Can I infer DeepSeek-OCR with Max, using CPU only?

In terms of built-in architectures in MAX, DeepseekV2ForCausalLM and DeepseekV3ForCausalLM are present, and are in active development. These architectures are oriented towards GPU serving, however. We have had no requests from anyone yet to run them on CPU, given their size.

The relatively new DeepSeek-OCR uses the DeepseekOCRForCausalLM architecture, which has some notable differences from the above. It’s possible to build it out in MAX, but the Modular team hasn’t yet created a version of it. Furthermore, to be practical on CPU, a heavily quantized model would need to be used and so far we’ve only optimized CPU-based quantization in the Llama family of models.

1 Like

Thanks for your feedback, appreciated.

Running DeepSeek-OCR on CPU only isn’t really practical for inference, especially with Max, because the model and its dependencies are designed around GPU acceleration and CUDA support — CPU-only execution leads to very slow performance or may not work properly at all.
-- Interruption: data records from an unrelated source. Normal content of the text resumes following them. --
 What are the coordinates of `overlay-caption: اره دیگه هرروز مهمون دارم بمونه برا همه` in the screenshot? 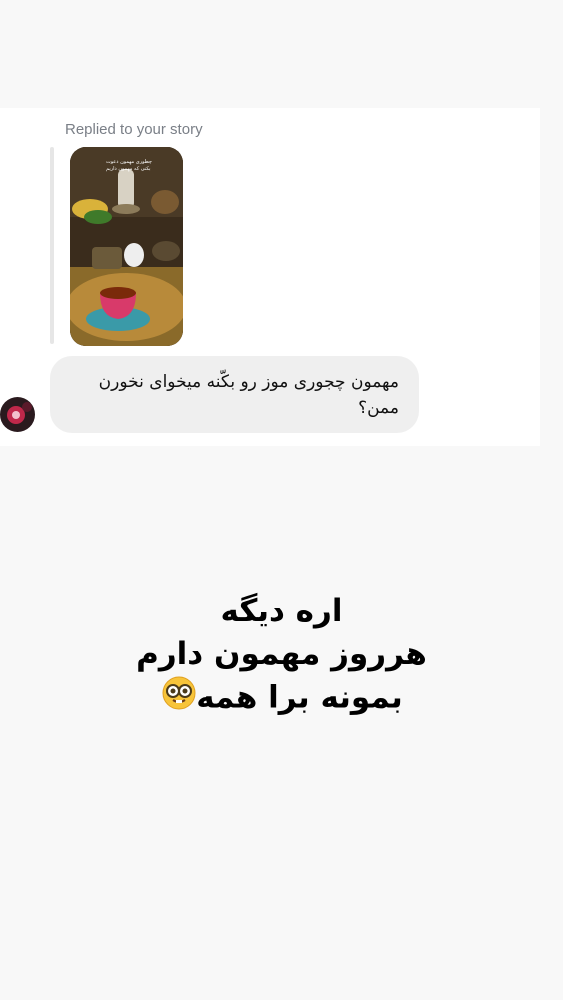 It's located at (282, 656).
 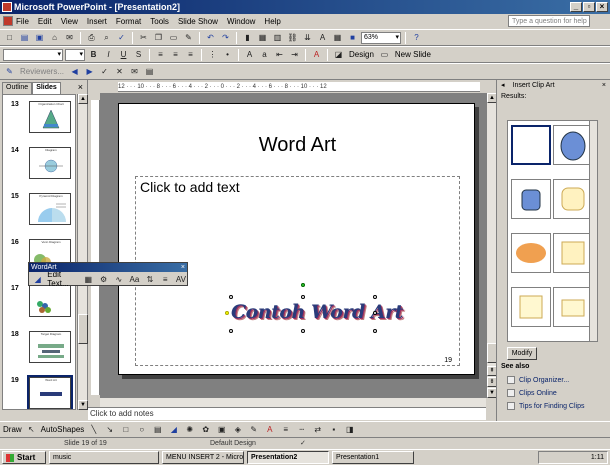 What do you see at coordinates (46, 88) in the screenshot?
I see `tab-slides: Slides` at bounding box center [46, 88].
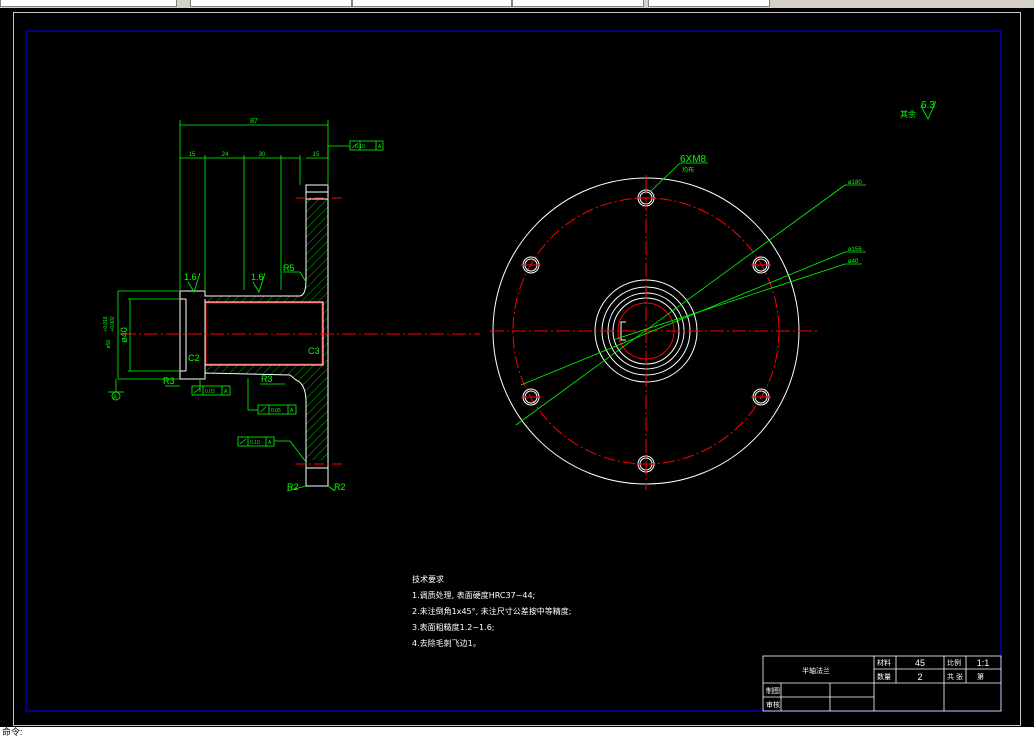 The width and height of the screenshot is (1034, 737). What do you see at coordinates (454, 628) in the screenshot?
I see `tech-requirement-3: 3.表面粗糙度1.2~1.6;` at bounding box center [454, 628].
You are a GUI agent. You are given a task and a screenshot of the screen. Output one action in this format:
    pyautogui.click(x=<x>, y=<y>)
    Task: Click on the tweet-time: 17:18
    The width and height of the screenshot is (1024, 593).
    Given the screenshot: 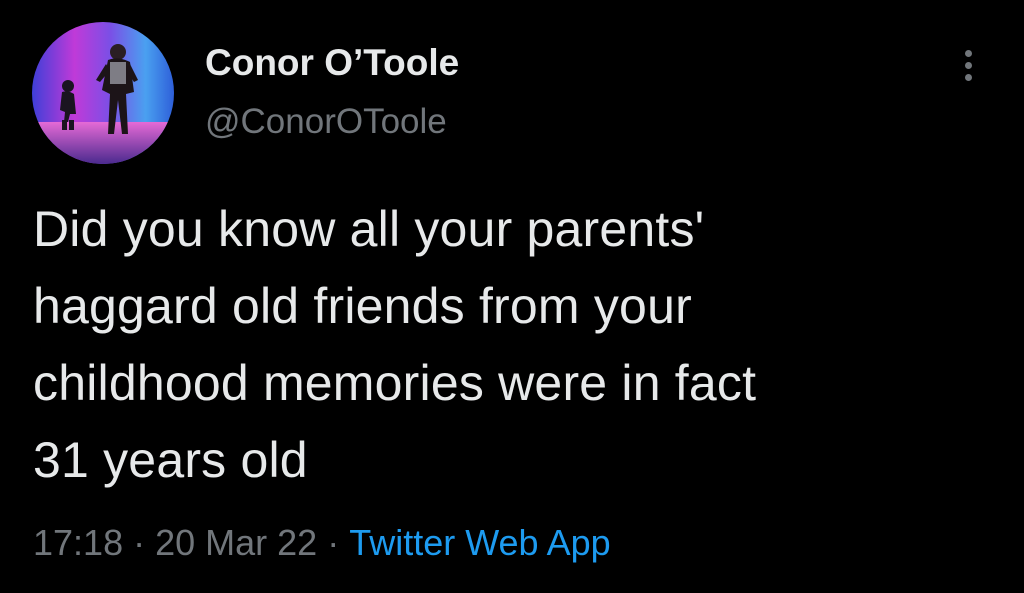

Most guides and community discussions indicate that DeepSeek-OCR is best run on an NVIDIA GPU setup with adequate VRAM for reasonable throughput, and CPU-only usage isn’t recommended for real-world tasks.

CPUs can get fairly high memory bandwidth, with AMD’s EPYC Turing being able to easily blow past all non-5090 consumer GPUs. Similarly, AVX512 does provide a very reasonable amount of flops when you consider that 256 cores of Zen 5 has the same vector width as 128 NVIDIA SMs, meaning that if you are compute bound (as many convnet models are), a large CPU is not a horrible choice vs a GPU, especially for higher batch counts. CPU instances on public cloud are often quite a bit cheaper as well, so sometimes the economics work out in the favor of CPU.